PROJECT SUMMARY
Congenital Heart Disease (CHD) is the most common birth defect, yet the genetics of this disease are poorly
understood. The genomic mechanisms of this disease include distinct rare copy number variants (CNVs) and protein-
coding single nucleotide variants (SNVs). CHDs without other congenital anomalies, or isolated CHD, comprise 75%
of all CHDs. Genome sequencing (GS) studies of isolated CHD have focused primarily on protein-coding regions,
identifying disease-causal variants in only ~10-20% of subjects. This substantial knowledge gap suggests that other
etiologies, such as variation in the non-coding genome, may play a role. The non-coding genome is vast, constituting
98% of the genome, and encompasses multiple feature types, including the non-coding RNAs. There is growing
evidence for the role of long non-coding RNAs (lncRNAs) in disease, including developmental disorders of the heart.

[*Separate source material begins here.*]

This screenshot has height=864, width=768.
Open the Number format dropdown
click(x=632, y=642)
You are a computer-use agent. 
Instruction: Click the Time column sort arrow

As such, the long-term goal of this study is to elucidate lncRNA’s role in contributing to cardiac malformations. The
overarching objective of the proposed investigation is to develop computational methods to predict the function of
lncRNAs involved in heart development and predict the pathogenic impact of variants impacting these molecules
leading to heart maldevelopment. We will use GS data from the Gabriella Miller Kids First (GMKF) cohort to associate
variation in lncRNAs to CHD. We will then use single-cell RNA-sequencing (scRNA-Seq) data to identify lncRNAs
expressed in relevant cell types during crucial stages of human cardiogenesis. Our central hypothesis is that variants
in lncRNAs are a probable cause in unsolved CHD cases and that by using scRNA-seq data, we can prioritize
candidates for future functional validation. We propose the following specific aims to address this challenge. In Aim
1, we will develop a machine learning (ML) tool to annotate lncRNA variants in our CHD cohort. There is a lack of
tools to interpret the biological implications of CNVs and SNVs impacting lncRNAs. Our preliminary data effectively
annotated clinically validated CNVs associated with isolated CHD by applying ML. We will extend our methods to
consider CNVs and SNVs impacting lncRNAs and those impacting protein-coding genes. Aim 2 will apply network
analysis on scRNA-Seq data to elucidate lncRNA’s role in heart development. We will associate lncRNA-protein causal
relationships with general heart development by using inference from the gene regulatory networks (GRN). GRN
will be built from single-cell transcriptomics data to contribute to the discovery of lncRNAs involved in heart
development. This work is innovative as we will be the first to construct an ML tool for cardiac-specific lncRNA
variant annotation and clarify the role that lncRNAs may play in the development of CHD. Completing this project
will achieve the NHLBI’s mission of creating computational techniques for understanding the mechanisms
underlying the regulation of normal heart formation and NICHD’s objective of comprehending the genetic basis of
heart defects. In addition, the research is significant since it may lead to the discovery of novel genetic etiologies in
CHD and the identification of novel therapeutic targets.